So in your example, if you used AGF to get a hunting rifle (for your own or another player's discard pile) and successfuly fled. You could choose to lose the hunting rifle as part of the attitrion cost. It would then be returned to the discard pile it came from (including yours) unless you gave up AGF(in which case it would remain in the swag pile). This is a neat little trick I didn't think of.


I agree that's what Max is implying. My point is that it's not exactly obvious from the rules.

Basically what you're saying here is that a card, despite being lost to attrition, is still 'in play' and can have effects (such as the 'return at end of round' effect from AGF) applied to it while it is in the swag pile. That's highly non-intuitive and if true, should be explicitly stated somewhere.

It also means AGF is a bit odd - I'd think the purpose of the card,mostly, is to borrow a needed item to get you wha tyou need to beat the zombie horde.

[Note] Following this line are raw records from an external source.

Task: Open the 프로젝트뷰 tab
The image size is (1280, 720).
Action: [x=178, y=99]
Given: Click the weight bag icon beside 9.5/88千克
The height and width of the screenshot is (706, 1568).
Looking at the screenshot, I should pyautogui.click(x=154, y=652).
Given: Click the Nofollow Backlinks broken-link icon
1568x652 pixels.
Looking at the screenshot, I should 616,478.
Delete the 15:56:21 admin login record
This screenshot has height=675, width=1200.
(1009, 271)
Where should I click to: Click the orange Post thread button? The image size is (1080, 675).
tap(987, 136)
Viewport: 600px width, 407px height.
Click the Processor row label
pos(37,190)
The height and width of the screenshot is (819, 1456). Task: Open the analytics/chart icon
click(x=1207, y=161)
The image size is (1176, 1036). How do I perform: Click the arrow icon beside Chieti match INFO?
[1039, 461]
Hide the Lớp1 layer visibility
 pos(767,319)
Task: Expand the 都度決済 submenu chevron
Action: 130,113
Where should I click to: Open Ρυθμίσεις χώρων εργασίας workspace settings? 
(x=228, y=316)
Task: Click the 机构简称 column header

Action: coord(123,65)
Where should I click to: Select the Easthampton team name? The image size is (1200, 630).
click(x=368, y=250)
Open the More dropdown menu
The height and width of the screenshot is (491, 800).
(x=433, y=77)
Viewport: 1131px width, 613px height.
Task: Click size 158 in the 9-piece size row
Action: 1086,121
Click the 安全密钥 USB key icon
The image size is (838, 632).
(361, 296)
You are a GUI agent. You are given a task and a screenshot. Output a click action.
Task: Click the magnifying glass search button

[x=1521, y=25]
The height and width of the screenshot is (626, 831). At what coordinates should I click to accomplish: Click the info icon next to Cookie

As it is, that's pretty good, since you can grab the highest fight/flee card out in any discard pile - and if you like it enough, keep it!

This also means AGF can be used at any time to effectively reduce the attrition cost to you by 1. Take a card(any card), lose it to attrition, give it back from the swag piles. You lost nothing, the other player lost nothing, the attrition just hurt you one less. If this is legal, I doubt most players will even move the card around and just play this as a direct -1 attrition card (or the other usage above)

"Hey Bob, thanks for the hunting rifle....too bad I dropped it somewhere on 5th street when I was fleeing the zombies...oh...I see it's teleported back into your hands! Great!"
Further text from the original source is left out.